Ладо вытер рукавом потный лоб и поднял автомат. Долго целился во флягу. Раздался выстрел, и осколки синего стекла со звоном посыпались на траву.

3

Как видно, врагам тоже надоело ждать, и они снова поднялись в атаку. На этот раз они бежали не таясь, без единого выстрела, решив, очевидно, кончить этот затянувшийся бой.

Впереди бежал рослый костлявый рыжеволосый фашист. Ладо по привычке взял на мушку переднего. Только он собрался выстрелить, как увидел второго – в распахнутом кителе, с большой, поблескивающей на солнце лысиной. В обеих руках он держал гранаты с деревянными рукоятками и несся вперед с таким видом, как будто собирался стереть с лица земли весь пригорок.

Ладо пропустил переднего и выстрелил во второго. Не попал. Выстрелил еще раз. Рука снова изменила ему.

Что такое? Чем околдован его автомат?

Ладо не почувствовал, как в него попала вторая пуля. Не почувствовал он ни боли, ни того, что рукав намок от крови, так приковал его внимание лысый гитлеровец.

Ладо вытер пот, заливший глаза, затаил дыхание и, снова прицелившись, медленно спустил курок.

Лысый свалился беззвучно, как упавшая с вешалки шинель. Остальные сейчас же залегли и открыли огонь по пригорку. Вашаломидзе понял, что враг еще боится его, и это радовало солдата.

Но вдруг напряжение ослабло, и он сразу же почувствовал жгучую боль в левом плече.

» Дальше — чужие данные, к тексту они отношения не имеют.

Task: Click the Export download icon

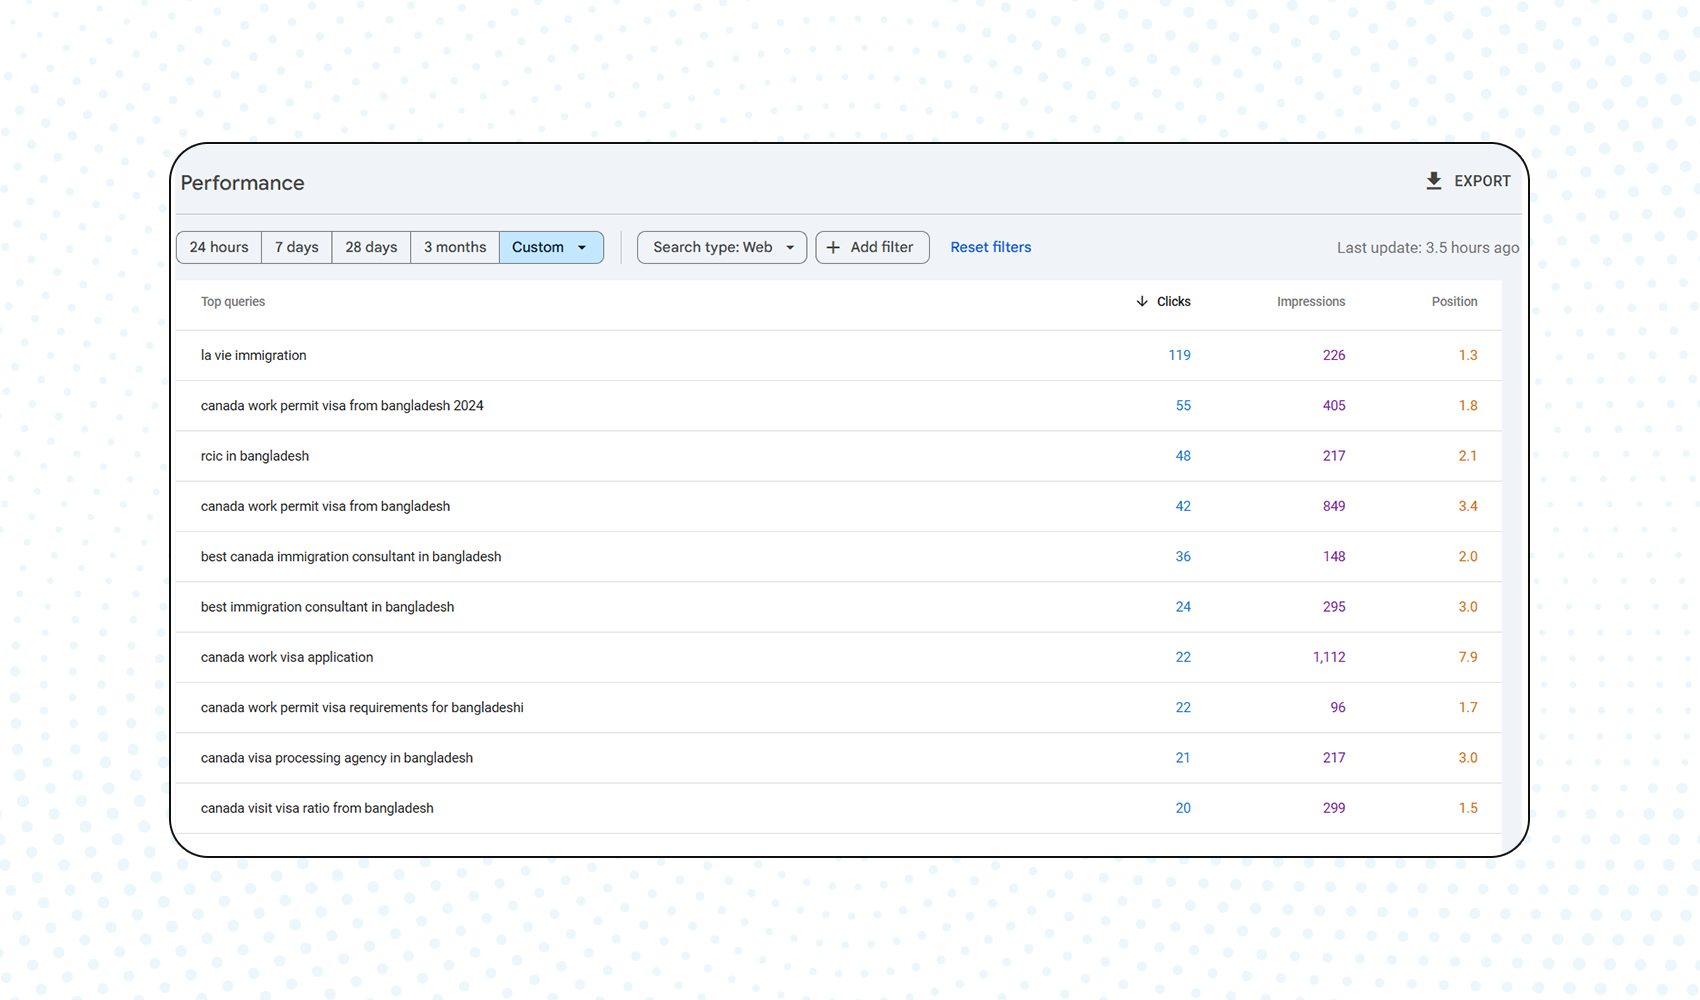Action: click(1435, 181)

«Вот и конец», – подумал Ладо и горько пожалел о том, что его жизнь окончится здесь, в этой глуши. Со всех сторон обступила пригорок ржавая степь. Нигде ни человеческого жилья, ни пашни – ничего. Чертополох, репейник да черный волчец полновластно хозяйничали на этой бесплодной земле. Тут и там были разбросаны заросшие бурьяном болотца. На опаленных зноем кустах сверкали клочья белой «оленьей пены». К раскаленному дыханию степи примешивался острый запах гнили. Темная лента болотной речки то появлялась, то снова исчезала среди зарослей камыша. В воздухе носились зеленокрылые стрекозы, гудели жуки, и порой трудно было понять, клочок ли дыма вьется вон там, над почерневшим пнем, или роится в воздухе мошкара.

Даже имени не дал человек этому пустынному месту. И он, Ладо Вашаломидзе, должен бесследно пропасть в этой забытой людьми и богом глуши, на этой затерявшейся безымянной высотке.

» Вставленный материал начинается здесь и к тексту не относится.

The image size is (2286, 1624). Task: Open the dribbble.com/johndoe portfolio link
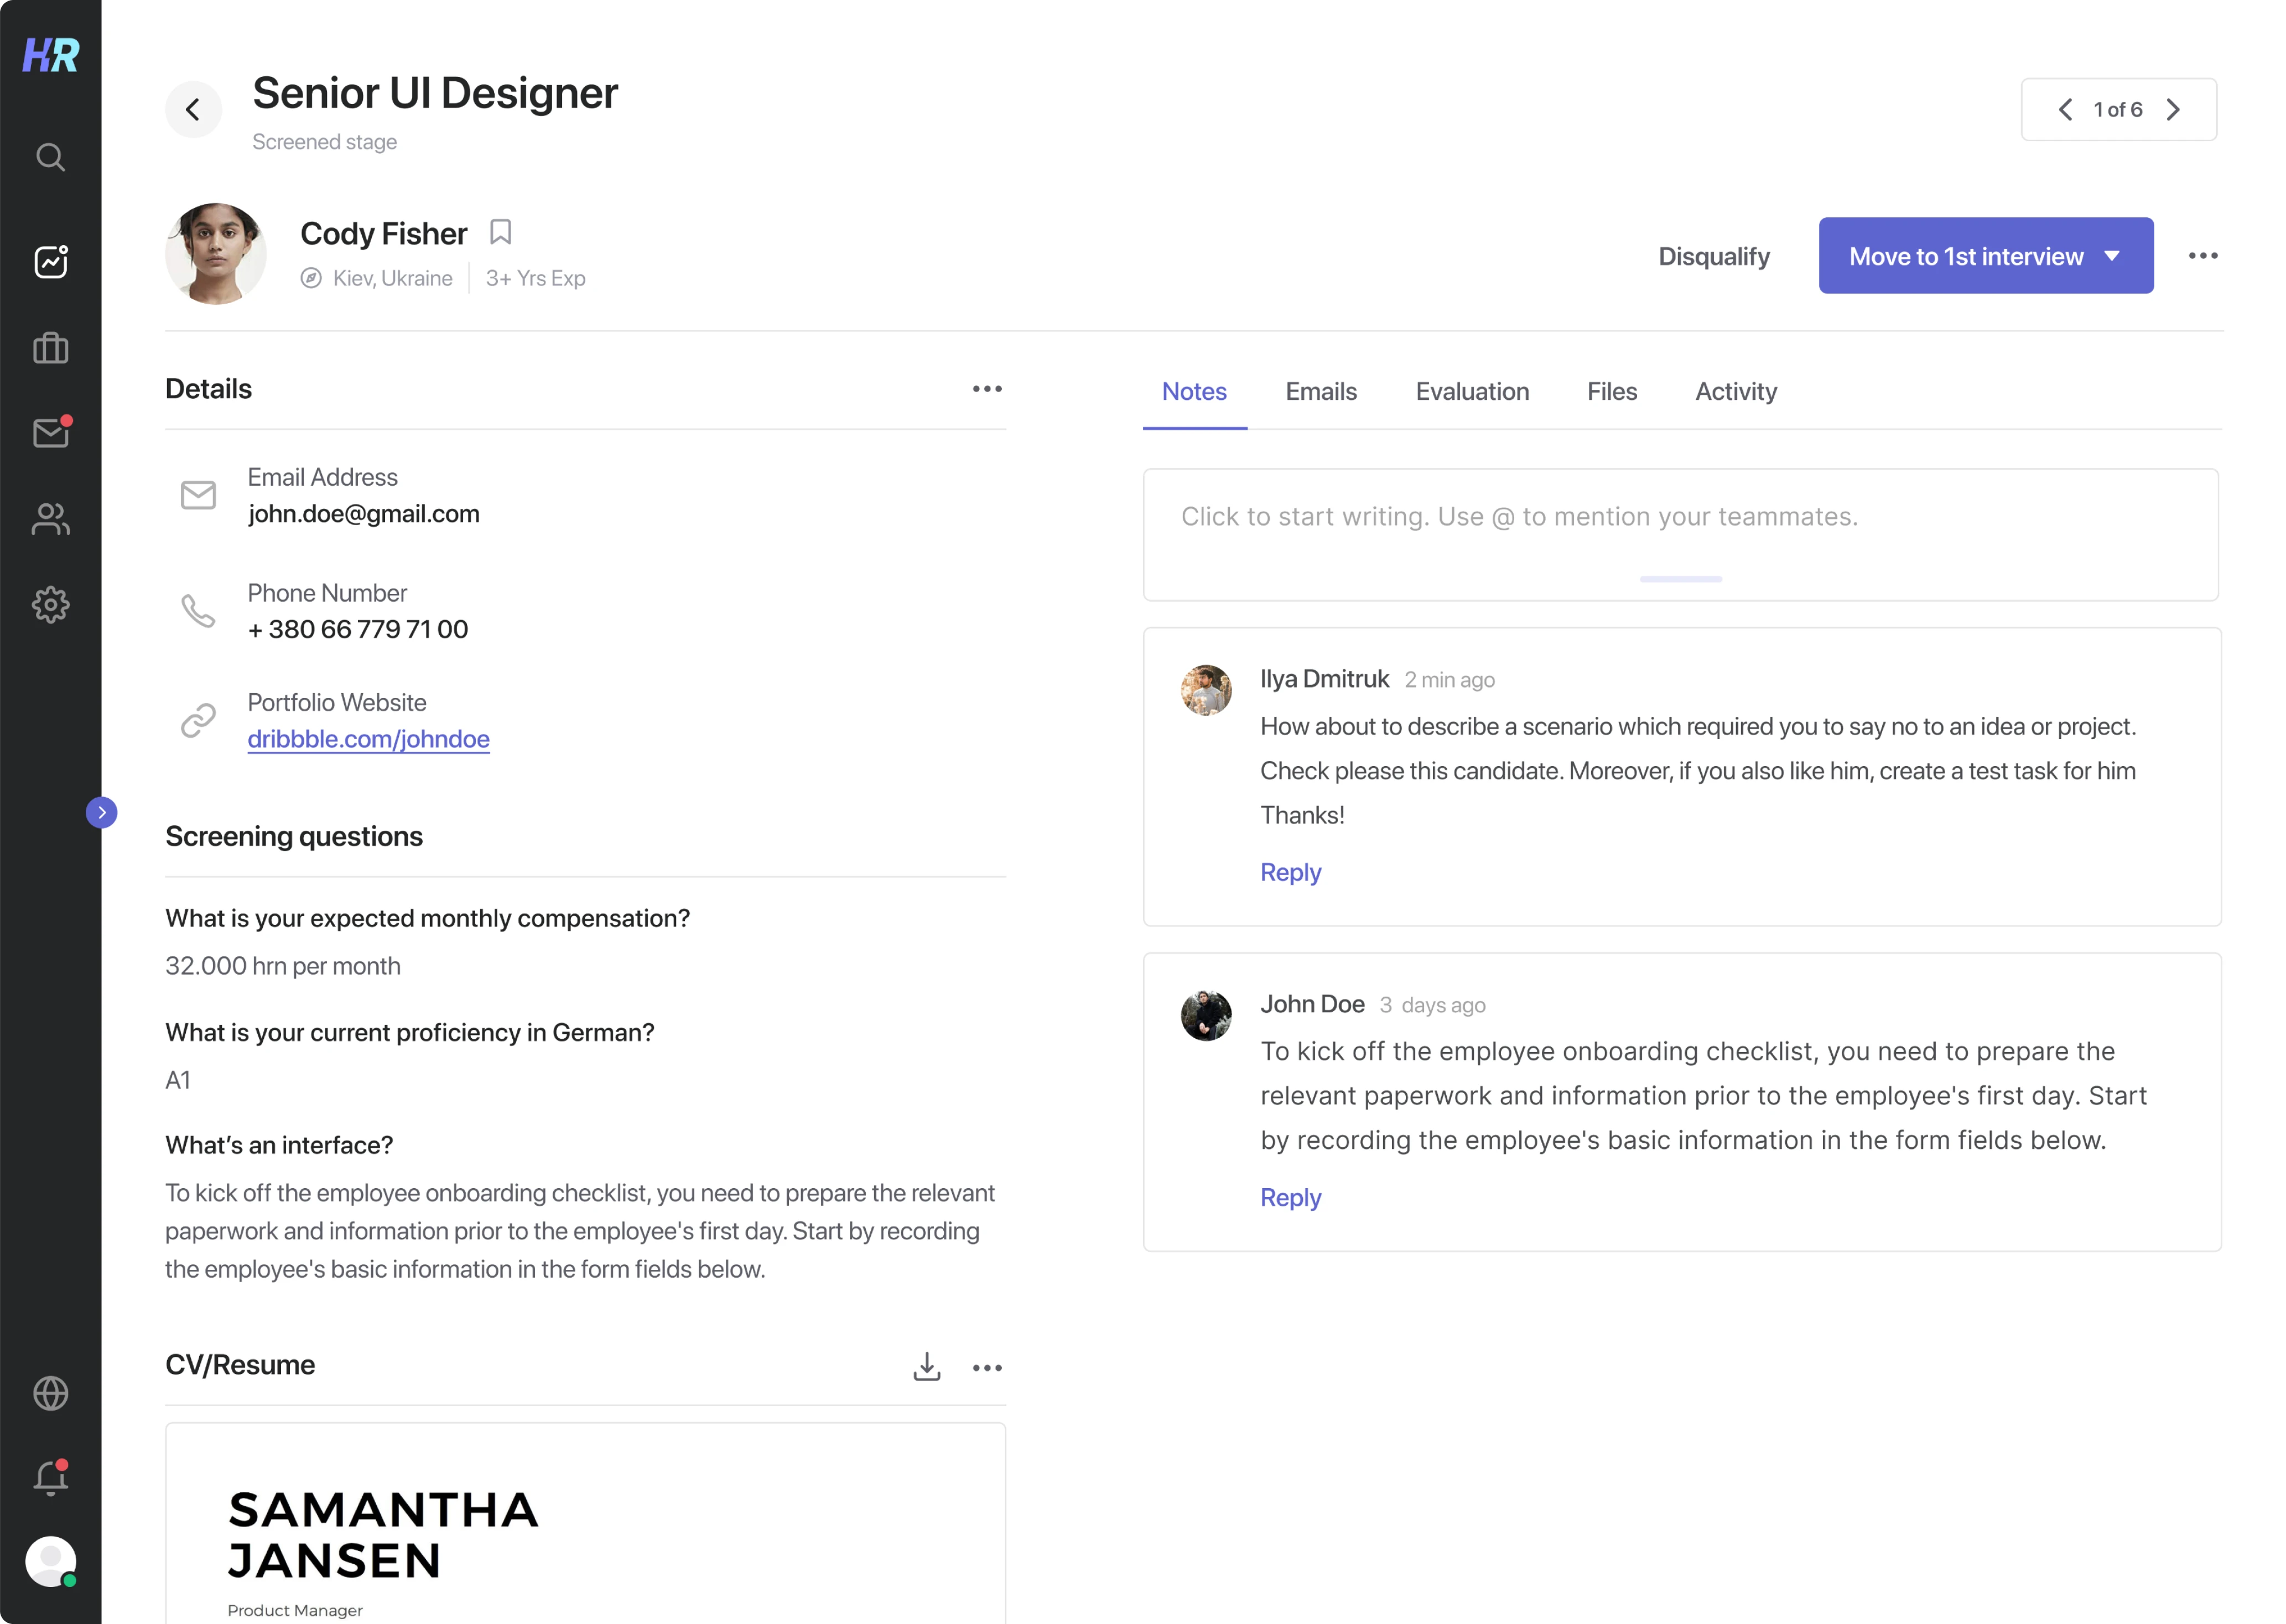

«Если уж мне суждено было умереть, то лучше бы я умер под Севастополем. Тогда хоть бы соседи сказали бедному моему отцу: «Героем был твой сын и погиб у города-героя», – думал Ладо, и горько было ему, что никто, никто на свете не будет знать, как называется и где находится этот пригорок, с которого он последний раз видит небо.

4

После своего удачного выстрела Ладо так обессилел, что не заметил, куда скрылся первый фашист. Когда в глазах у него прояснилось, на поляне никого не было видно. Он обливался холодным потом, истекал кровью и все-таки выпустил несколько очередей.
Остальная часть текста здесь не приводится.